The average income for an individual farmworker ranges from $12,500 to $14,999, with the average total family income of a farmworker ranging from $17,500 to $19,999, making it the second lowest paid job in the country. According to the National Center of Farmworker Health, about 25 percent of farmworkers are living with total family incomes well under the federal poverty line.
In honor of National Farmworker Awareness Week (March 24-31) and Cesar Chavez’s birthday on March 31, we wanted to bring attention to the vital community of farmworkers we all depend on to bring food to our tables. Here are a few organizations and programs that empower and protect our farmworkers.
Agricultural Justice Project (Food Justice Certified Label)
The Agricultural Justice Project was created to provide farms and food businesses with tools to improve work and trade practices from farm to retail. One of the technical tools AJP provides is a certification program for social justice standards called Food Justice Certification (FJC), deemed the “gold standard for labor and trade practices in North America.” In 2014, one of Ferry Plaza Farmers Market sellers, Swanton Berry Farm, became one of four farms in the United States to receive the FJC label, which sets rigorous standards for respectful treatment of farmworkers, living wages, safe working conditions, and collective bargaining rights. Shoppers can find FJC products at their grocery stores, farmers markets, CSAs, and on roadside stands.
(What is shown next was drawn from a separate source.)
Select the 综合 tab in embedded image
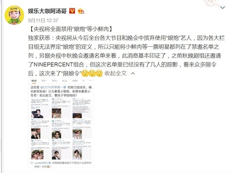This screenshot has width=232, height=173. coord(34,81)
Agriculture and Land-Based Training Association (ALBA)
ALBA’s 100-acre training farm carries out their mission of creating economic opportunity for low-income and aspiring organic farmers. The five-year Farmer Education and Enterprise Development (FEED) program at the Salinas Valley-based facility arms farmers with knowledge on how to launch a farm business, how to grow organic farms, and how to market the produce they grow. ALBA’s two training and educational farms are designed as business incubators. Many of ALBA’s graduates have gone on to run successful farms and CSAs all around the state, such as Sergio Jimenez from Ground Stew Farms (which can be found at the Ferry Plaza and Jack London Square Farmers Markets) and Javier Zamora of JSM Organics (at the Ferry Plaza on Thursdays).
Alianza Nacional de Campesinas
Launched in 2011, Alianza Nacional de Campesinas is the first national organization dedicated to empowering women farmworkers to make sure they have a leadership seat at the policy table and to combat violence against women in the fields. The organization inspired the “Time’s Up” initiative after the Monica Ramírez, co-founder and president of Alianza, drafted an open letter in TIME expressing their support for the actresses who were speaking up against sexual assault in the workplace and raising awareness for the conditions and injustices many women farmworkers face each day.
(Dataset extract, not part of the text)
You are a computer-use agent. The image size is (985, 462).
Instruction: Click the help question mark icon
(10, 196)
Created in 1981 to empower migrant and seasonal farmworkers, Farmworker Justice seeks to help farmworkers improve their own living and working conditions, immigration status, health, occupational safety, and access to justice. Farmworker Justice collaborates with private law firms and legal advocacy organizations to help fight labor abuse of farmworkers and advance farmworker rights. In a recent case, farmworker and health organizations represented by Earthjustice and Farmworker Justice filed suit against the U.S. Environmental Protection Agency administrator Scott Pruitt for delaying for a year implementation of the revised Certification of Pesticide Applicators (CPA) rule, which would have protected minors from continuing to handle some of the most toxic pesticides in agricultural, commercial, and residential settings.
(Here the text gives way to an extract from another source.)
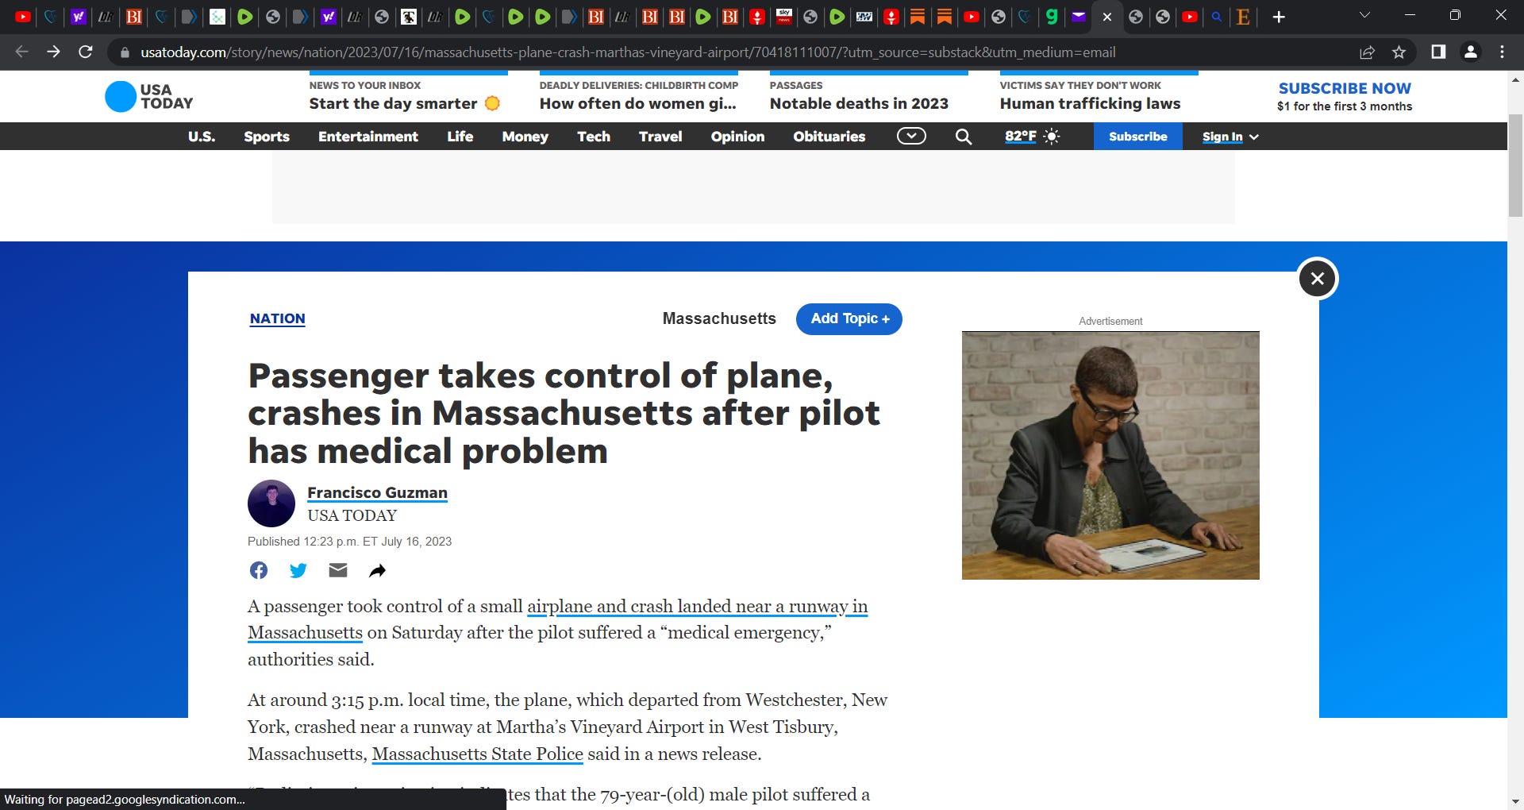Reload the page in the browser
Screen dimensions: 1524x810
pyautogui.click(x=86, y=52)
United Farm Workers of America (UFW)
Created by Cesar Chavez, Dolores Huerta, and Gilbert Padilla in 1962, UFW has grown to be a powerhouse for organizing farmworkers and advocating for their rights. It originated from the merger of two workers’ rights organizations, the National Farm Workers Association (NFWA) led by Dolores Huerta and Cesar Chavez, and the Agricultural Workers Organizing Committee (AWOC) led by organizer Larry Itliong, and it brought national attention to the farmworker cause in the 1960s leading to several union contracts in states across the country. UFW’s mission is to provide resources to not just to farmworkers but also other working people and to promote a fair and just food supply. UFW sponsors legislation that advocates for farmworkers and runs campaigns to protect the labor force.